Requirement
Copy out every line of the data where the word "beside" is found.

Pixel coordinate grounding data
:::::

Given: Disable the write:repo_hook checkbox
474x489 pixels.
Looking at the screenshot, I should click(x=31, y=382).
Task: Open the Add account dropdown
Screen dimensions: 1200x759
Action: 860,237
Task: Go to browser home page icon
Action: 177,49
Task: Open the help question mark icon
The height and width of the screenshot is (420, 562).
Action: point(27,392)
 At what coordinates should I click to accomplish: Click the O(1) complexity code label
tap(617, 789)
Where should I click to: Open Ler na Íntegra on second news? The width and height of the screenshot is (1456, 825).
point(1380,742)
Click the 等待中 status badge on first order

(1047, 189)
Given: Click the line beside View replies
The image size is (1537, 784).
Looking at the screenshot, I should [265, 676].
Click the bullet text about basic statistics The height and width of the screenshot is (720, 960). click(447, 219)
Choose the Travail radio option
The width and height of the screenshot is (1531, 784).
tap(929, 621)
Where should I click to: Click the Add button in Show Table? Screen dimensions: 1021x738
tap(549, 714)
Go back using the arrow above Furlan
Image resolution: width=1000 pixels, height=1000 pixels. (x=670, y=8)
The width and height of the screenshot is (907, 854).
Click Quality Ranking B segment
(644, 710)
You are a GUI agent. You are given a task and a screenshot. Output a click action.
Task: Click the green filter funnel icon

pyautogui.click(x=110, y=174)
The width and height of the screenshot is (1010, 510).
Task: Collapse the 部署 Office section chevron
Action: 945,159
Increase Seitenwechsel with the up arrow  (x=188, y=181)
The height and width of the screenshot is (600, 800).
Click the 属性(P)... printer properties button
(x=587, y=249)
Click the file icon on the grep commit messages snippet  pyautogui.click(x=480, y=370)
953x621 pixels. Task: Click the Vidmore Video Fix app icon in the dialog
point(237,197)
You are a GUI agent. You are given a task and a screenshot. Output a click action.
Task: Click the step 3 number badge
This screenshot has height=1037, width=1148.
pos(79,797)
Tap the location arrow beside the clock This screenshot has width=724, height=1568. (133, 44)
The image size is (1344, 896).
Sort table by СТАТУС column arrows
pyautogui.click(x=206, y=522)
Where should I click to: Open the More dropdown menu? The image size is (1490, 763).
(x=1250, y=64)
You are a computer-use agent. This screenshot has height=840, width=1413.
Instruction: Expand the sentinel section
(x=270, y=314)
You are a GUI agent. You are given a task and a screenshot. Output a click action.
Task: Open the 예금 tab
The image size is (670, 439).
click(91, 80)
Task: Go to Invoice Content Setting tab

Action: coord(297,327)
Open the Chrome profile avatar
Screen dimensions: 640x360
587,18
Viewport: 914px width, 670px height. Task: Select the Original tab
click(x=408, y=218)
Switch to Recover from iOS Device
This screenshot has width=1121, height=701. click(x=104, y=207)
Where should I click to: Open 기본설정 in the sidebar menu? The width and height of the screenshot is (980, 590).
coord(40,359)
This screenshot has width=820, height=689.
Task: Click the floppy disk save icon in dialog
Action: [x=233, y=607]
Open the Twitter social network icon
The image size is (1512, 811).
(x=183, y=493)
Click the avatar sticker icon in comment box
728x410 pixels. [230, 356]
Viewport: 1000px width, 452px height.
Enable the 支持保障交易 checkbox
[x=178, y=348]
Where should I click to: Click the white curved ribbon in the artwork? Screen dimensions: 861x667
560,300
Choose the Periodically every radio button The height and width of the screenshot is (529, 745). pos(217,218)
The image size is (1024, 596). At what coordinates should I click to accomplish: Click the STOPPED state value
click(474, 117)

:::::

Solution for this problem
Given: Click the line beside View replies
Tap the location arrow beside the clock This screenshot has width=724, height=1568. (133, 44)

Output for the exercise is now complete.